* **Exercise instructions**:
Scan the entries line by line and return those with "available".
------------------------
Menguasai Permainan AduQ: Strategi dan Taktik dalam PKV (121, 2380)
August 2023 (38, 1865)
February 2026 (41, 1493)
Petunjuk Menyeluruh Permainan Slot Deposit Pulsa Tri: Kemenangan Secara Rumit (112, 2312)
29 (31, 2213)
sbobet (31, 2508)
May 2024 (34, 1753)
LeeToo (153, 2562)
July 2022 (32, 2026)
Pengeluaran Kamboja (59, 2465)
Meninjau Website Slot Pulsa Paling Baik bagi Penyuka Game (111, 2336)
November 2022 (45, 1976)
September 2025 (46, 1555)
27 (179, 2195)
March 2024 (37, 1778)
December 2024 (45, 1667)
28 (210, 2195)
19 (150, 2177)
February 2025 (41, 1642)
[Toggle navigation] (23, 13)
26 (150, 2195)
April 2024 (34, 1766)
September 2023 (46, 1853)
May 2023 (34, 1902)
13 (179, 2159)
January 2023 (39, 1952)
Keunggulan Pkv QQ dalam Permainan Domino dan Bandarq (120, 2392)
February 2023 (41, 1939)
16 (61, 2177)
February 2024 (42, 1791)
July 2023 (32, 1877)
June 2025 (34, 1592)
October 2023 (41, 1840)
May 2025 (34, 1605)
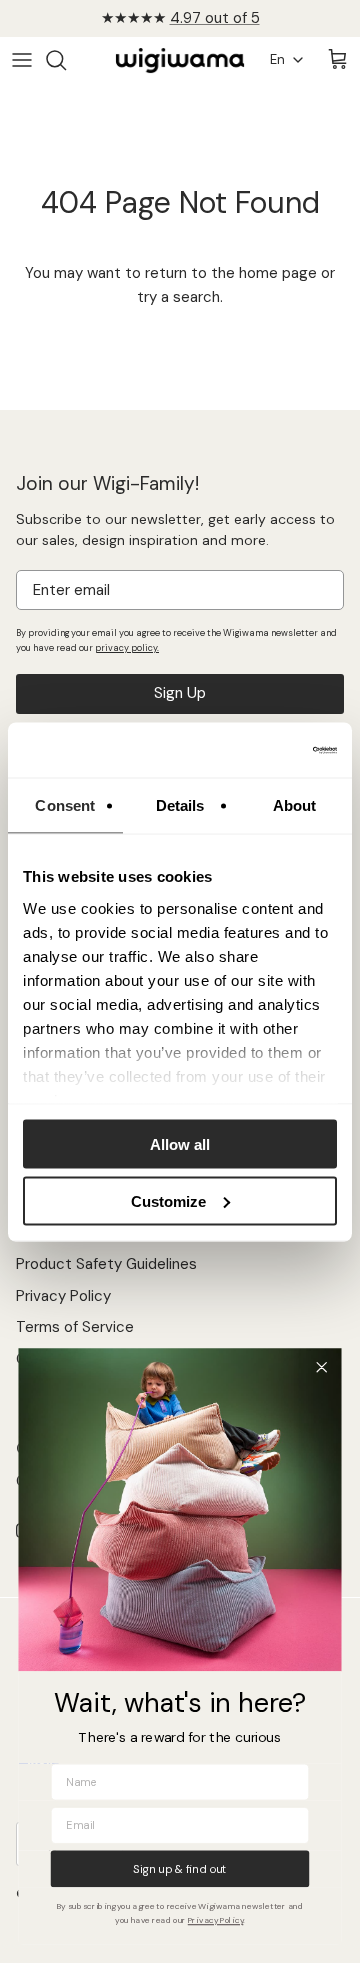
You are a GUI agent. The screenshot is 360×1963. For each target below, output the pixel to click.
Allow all (180, 1144)
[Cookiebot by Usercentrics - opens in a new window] (254, 750)
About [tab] (295, 805)
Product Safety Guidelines (106, 1264)
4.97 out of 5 (215, 18)
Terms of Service (75, 1327)
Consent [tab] (65, 805)
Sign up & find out (179, 1868)
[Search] (66, 60)
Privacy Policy (63, 1296)
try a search (178, 297)
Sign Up (180, 693)
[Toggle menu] (22, 60)
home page (278, 273)
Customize (168, 1200)
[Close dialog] (321, 1367)
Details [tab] (180, 805)
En (277, 59)
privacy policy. (127, 648)
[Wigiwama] (180, 60)
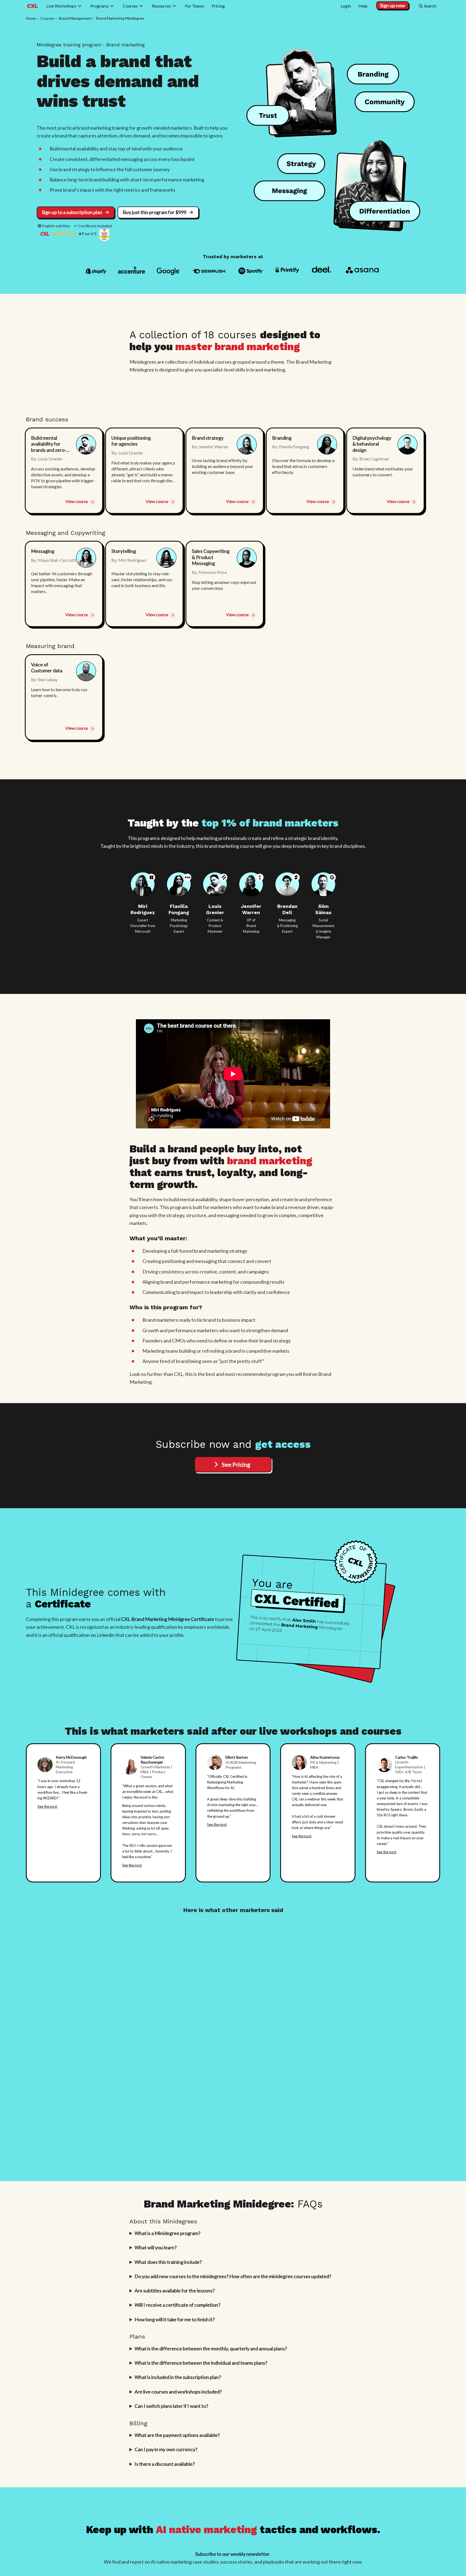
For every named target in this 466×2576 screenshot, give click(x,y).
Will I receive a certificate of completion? (177, 2305)
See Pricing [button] (236, 1464)
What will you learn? (156, 2247)
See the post (47, 1806)
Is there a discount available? (165, 2464)
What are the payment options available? (177, 2435)
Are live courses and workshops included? (178, 2392)
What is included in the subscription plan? (178, 2377)
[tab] (64, 471)
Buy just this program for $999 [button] (154, 212)
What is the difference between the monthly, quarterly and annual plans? (211, 2348)
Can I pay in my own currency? (166, 2449)
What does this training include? (168, 2262)
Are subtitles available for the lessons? (175, 2290)
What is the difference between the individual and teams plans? (201, 2363)
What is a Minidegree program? (167, 2233)
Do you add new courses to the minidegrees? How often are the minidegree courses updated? (233, 2276)
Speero (396, 1809)
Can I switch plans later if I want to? (171, 2406)
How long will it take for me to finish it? (175, 2319)
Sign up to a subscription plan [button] (72, 212)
------------------------
* **Exercise output**:
Is there a discount available? (165, 2464)
What are the payment options available? (177, 2435)
Are subtitles available for the lessons? (175, 2290)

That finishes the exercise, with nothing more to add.